DPA Updated - June 06, 2013 at 06:34 PM.

The European Central Bank left interest rates on hold Thursday at their historic low of 0.5 per cent as it waits to see if the 17-member eurozone will pull itself out of recession.

The Frankfurt-based decision came after it delivered a 25-basis-point reduction at its meeting four weeks ago.

Since then, data has shown annual consumer prices rising, to 1.4 per cent, but still within the ECB’s annual inflation target range of below but close to 2 per cent.

Analysts say this could give the bank room to launch a new round of monetary action, including both a rate cut and measures to boost bank liquidity, should the eurozone fail to return to growth later in the year.

A slew of key economic indicators have raised hopes that the currency bloc’s long-running recession might be slowly coming to an end.

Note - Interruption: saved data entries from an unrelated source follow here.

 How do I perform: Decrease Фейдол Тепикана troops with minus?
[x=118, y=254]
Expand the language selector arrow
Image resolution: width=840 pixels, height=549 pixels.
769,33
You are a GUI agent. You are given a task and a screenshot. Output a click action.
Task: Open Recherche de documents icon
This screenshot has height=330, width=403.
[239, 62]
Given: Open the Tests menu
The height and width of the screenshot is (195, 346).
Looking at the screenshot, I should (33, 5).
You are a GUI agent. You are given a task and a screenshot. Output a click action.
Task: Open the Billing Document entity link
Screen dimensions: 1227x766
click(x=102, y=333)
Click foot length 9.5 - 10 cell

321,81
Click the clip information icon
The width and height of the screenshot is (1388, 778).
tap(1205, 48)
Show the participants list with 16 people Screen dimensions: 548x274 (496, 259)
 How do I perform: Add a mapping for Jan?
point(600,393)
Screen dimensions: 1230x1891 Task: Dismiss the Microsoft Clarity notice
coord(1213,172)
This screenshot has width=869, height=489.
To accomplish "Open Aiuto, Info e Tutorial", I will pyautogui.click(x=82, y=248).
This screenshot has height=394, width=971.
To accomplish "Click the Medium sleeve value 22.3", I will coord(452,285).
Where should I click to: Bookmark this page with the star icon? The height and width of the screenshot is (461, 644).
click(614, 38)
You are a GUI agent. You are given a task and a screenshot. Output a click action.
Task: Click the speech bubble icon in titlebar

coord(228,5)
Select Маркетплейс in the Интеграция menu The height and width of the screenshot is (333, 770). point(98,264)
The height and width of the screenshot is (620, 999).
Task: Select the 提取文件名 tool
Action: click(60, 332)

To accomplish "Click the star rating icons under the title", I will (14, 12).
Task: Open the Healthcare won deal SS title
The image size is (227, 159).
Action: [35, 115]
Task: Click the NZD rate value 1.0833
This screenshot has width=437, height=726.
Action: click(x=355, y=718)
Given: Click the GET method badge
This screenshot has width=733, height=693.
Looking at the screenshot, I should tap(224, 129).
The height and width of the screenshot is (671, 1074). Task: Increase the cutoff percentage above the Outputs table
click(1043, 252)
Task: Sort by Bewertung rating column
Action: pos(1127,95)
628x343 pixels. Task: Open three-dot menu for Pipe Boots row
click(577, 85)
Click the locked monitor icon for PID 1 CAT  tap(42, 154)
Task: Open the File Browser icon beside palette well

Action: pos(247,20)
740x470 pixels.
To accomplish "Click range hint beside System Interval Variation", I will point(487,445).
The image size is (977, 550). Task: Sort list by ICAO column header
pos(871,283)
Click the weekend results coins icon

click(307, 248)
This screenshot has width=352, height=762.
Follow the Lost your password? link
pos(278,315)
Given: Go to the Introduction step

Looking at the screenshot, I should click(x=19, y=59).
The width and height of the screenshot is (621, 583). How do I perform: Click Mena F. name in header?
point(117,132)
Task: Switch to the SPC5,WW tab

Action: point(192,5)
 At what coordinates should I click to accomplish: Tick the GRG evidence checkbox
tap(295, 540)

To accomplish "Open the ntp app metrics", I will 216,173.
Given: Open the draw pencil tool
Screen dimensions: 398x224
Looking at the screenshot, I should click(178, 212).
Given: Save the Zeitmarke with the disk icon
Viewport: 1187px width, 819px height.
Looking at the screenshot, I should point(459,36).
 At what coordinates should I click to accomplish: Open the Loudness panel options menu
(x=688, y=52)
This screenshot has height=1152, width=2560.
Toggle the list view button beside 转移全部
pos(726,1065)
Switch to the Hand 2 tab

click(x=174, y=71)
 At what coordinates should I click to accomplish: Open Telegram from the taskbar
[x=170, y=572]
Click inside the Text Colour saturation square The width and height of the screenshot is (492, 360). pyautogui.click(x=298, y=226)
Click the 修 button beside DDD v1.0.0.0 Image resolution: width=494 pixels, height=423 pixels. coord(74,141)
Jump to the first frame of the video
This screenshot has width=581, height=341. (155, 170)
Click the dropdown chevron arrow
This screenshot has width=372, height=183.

The European Commission said last month that its closely watched economic sentiment indicator had rebounded to 89.4 points in May, after falling to 88.6 points in April.

Despite record high unemployment, consumer confidence in the currency bloc is now at its highest level in nearly a year.

The ECB’s decision followed the announcement by the Bank of England in London that it had also left rates unchanged at 0.5 per cent and its quantitative easing program at 375 billion pounds ($579.1 billion).

The eurozone should stage “a very gradual recovery” later in the year, helped along by the ECB’s accommodative monetary policy and a pickup in foreign demand, bank chief Mario Draghi again said this week.

Draghi was expected to unveil the bank’s latest inflation and economic growth forecasts at a press conference later Thursday.